Cloning and analysis of beta-tubulin gene from a protoctist.

We have isolated and characterized by restriction endonuclease mapping, transcription pattern, and DNA sequencing a beta-tubulin gene from the coenocytic freshwater protoctist, Achlya klebsiana. The gene is intronless and has a single open reading frame that encodes a 444-amino acid residue polypeptide of Mr 49,856. The protein shows a high degree of homology to other beta-tubulins, 85% identity to human beta-tubulin and 89% identity to beta-tubulin of the sporozoan (also a protoctist) Plasmodium falciparum. Fungal beta-tubulins are among the least identical to A. klebsiana beta-tubulin. Through Southern blot hybridization analysis, we determined that there is just one form of beta-tubulin gene in A. klebsiana. Transcription of the gene was studied during sporogenesis. Following induction of sporogenesis, the level of the mRNA increased markedly at 2 h and declined in the next 2 h when mitosis, cytokinesis, and spore development occurred. At the same time, beta-tubulin content increased about 6-fold in the cells. Sporulation in A. klebsiana is not inhibited by antimitotic drugs such as benomyl, colcemid, and colchicine.

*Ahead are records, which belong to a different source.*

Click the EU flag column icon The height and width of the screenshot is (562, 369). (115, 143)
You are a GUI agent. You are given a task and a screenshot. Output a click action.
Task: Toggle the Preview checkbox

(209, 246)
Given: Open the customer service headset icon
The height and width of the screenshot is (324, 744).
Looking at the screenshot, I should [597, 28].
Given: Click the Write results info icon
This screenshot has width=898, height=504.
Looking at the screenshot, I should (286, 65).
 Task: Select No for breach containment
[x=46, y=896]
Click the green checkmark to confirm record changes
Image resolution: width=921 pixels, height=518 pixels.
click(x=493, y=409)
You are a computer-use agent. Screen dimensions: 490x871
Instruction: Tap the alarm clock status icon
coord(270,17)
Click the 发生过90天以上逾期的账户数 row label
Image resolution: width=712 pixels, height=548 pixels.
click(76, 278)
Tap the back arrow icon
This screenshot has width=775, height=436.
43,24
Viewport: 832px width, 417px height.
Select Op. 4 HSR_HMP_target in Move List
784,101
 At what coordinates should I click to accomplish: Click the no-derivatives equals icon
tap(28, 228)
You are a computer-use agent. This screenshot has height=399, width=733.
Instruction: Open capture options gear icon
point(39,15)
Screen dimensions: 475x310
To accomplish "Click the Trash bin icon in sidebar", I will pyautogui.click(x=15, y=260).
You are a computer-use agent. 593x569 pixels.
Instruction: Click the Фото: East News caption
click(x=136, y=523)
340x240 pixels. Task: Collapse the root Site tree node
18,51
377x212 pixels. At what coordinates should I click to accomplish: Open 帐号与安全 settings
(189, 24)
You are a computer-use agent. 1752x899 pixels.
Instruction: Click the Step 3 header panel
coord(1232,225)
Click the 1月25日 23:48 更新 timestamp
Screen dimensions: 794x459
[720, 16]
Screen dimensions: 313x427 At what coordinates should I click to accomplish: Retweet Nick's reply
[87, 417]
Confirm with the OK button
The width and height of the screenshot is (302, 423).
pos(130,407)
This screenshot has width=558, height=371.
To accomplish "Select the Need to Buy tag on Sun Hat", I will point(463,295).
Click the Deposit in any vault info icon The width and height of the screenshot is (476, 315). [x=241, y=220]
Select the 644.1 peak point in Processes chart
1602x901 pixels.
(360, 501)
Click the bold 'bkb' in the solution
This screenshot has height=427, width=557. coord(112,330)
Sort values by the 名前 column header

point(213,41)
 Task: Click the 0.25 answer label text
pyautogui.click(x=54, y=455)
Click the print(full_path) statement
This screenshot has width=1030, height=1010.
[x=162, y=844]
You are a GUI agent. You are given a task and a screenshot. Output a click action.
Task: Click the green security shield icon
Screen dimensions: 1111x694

Benomyl resistance in Neurospora crassa and Aspergillus nidulans has been genetically and molecularly linked to single amino acid substitutions at positions 167 and 165, respectively. The change from phenylalanine to tyrosine conferring benomyl resistance to N. crassa is seen in A. klebsiana, but the valine substitution for alanine in A. nidulans is marked by cysteine replacement in A. klebsiana. The amino acid found at position 165 is not conserved in various beta-tubulins, but phenylalanine at position 167 is extremely conserved.